A hugely valued contributor to the Australian Paralympic movement has received due recognition overnight (13 February), with ABC broadcaster Karen Tighe accepting the Lifetime Achievement Award at the Sport Australia Media Awards.

The honour was presented to Tighe at a gala ceremony in Sydney, NSW, attended by the best in Australian sports media, as well as her family who she paid tribute to.

The Lifetime Achievement Award is awarded to an individual who has made a lengthy, significant and influential contribution to the reporting of Australian sport.

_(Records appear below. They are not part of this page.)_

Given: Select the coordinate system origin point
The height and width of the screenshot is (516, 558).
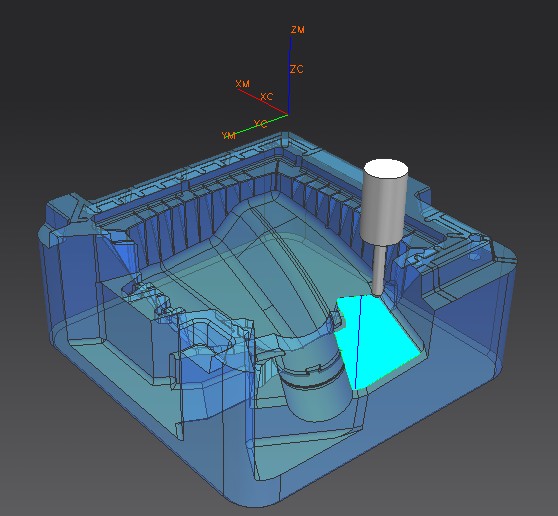Looking at the screenshot, I should (x=288, y=114).
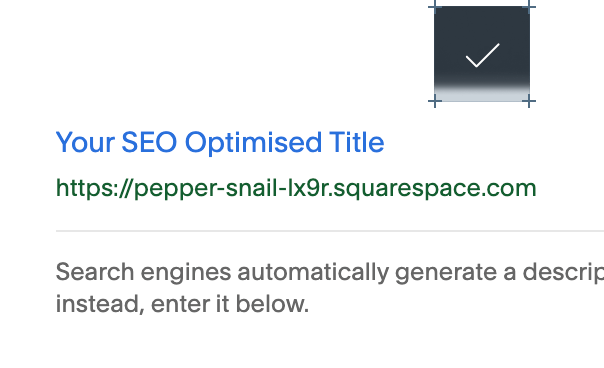
Task: Click the word 'Your' in search preview title
Action: pyautogui.click(x=85, y=142)
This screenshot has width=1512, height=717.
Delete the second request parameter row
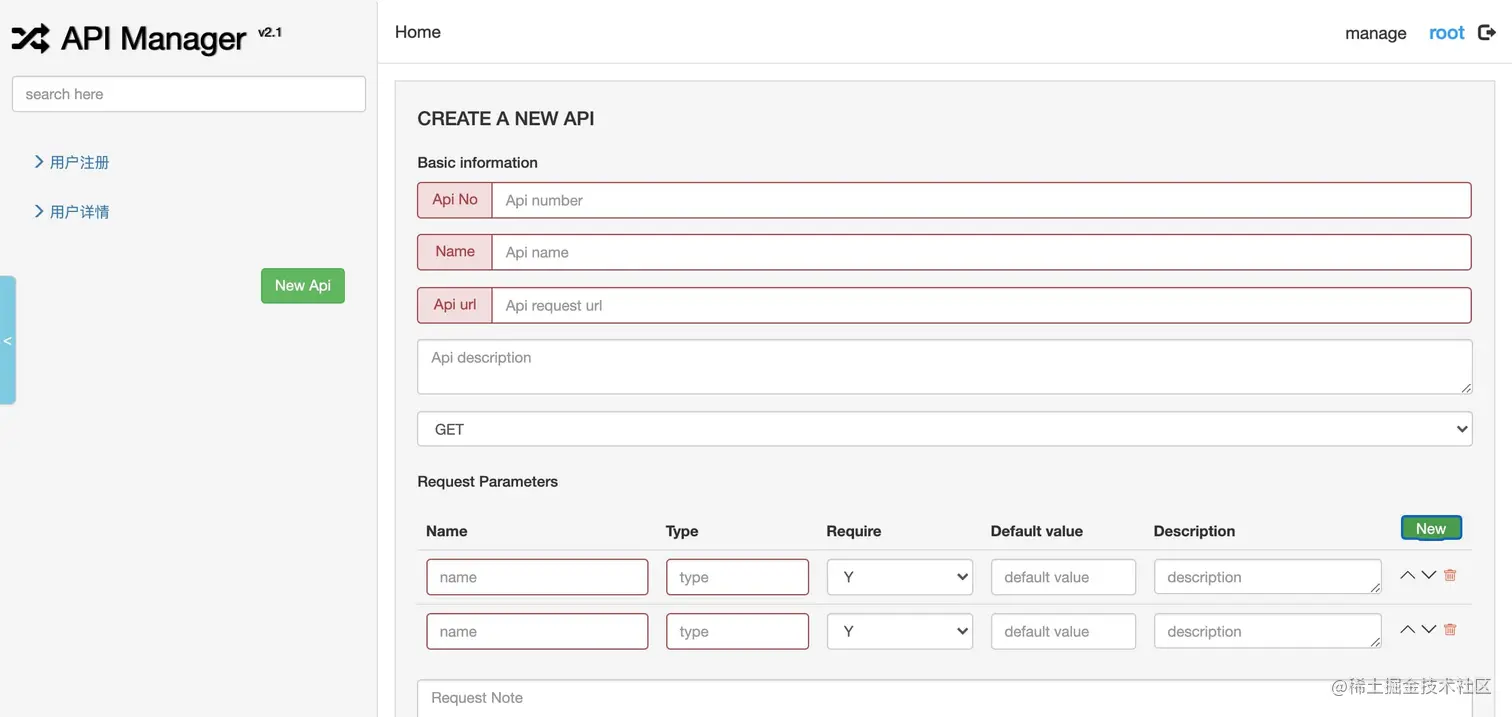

Tighe has had a career spanning more than 30 years and covering a breadth of major sporting events including the Paralympic, Olympic and Commonwealth Games, and 16 years of hosting the Hopman Cup. In 1997, she became an anchor for ABC Grandstand, where she remains a staple of weekend sport.

In her speech, Tighe focussed her attention on the highlight of her career – her coverage of Paralympic sport including six Paralympic Games.

“I felt a connection with the Paralympic movement from the very first Games I attended in Barcelona 1992, where I was introduced to two athletes in particular who would go on to become synonymous with the Paralympics and transcend their sports – wheelchair racer Louise Sauvage and swimmer Priya Cooper, both multiple gold medallists,” Tighe said.

“To help tell their stories and share their events and those of many others – to focus on ability rather than disability – and the role sport can play – the Paralympic movement was showing what was possible.

“That the Paralympics is now part of our commercial colleagues’ sporting menu and that athletes like Kurt Fearnley and Dylan Alcott have also transcended their sports speaks volumes for what the Paralympic movement has become and I hope will grow further.”

Paralympics Australia’s Chief Executive, Lynne Anderson, applauded Tighe’s outstanding body of work and said it was humbling that Tighe credited the Paralympic movement and its athletes for helping her career reach such great heights.

“The Sport Australia Lifetime Achievement Award is an incredible honour for any sport journalist in Australia, but this one is particularly fitting for Karen, who has contributed so much to the growing public recognition and admiration of Paralympic sport over nearly three decades,” Anderson said.

“As the Paralympic movement grows, we are seeing more and more journalists get hooked on our sport, just as Karen did many moons ago. We are delighted that Karen’s passion, drive and particularly her outstanding skills as a journalist have been recognised because she really has helped carve the unique place that Paralympic sport now enjoys in Australia, which is something we are hugely grateful to her for.

“On behalf of Paralympics Australia, I’d like to congratulate Karen once again on her achievements. It is thanks to journalists with the skills and the devotion like hers that have ensured that the Australian Paralympic Team continues to grow into one of the most loved sporting teams in our country.”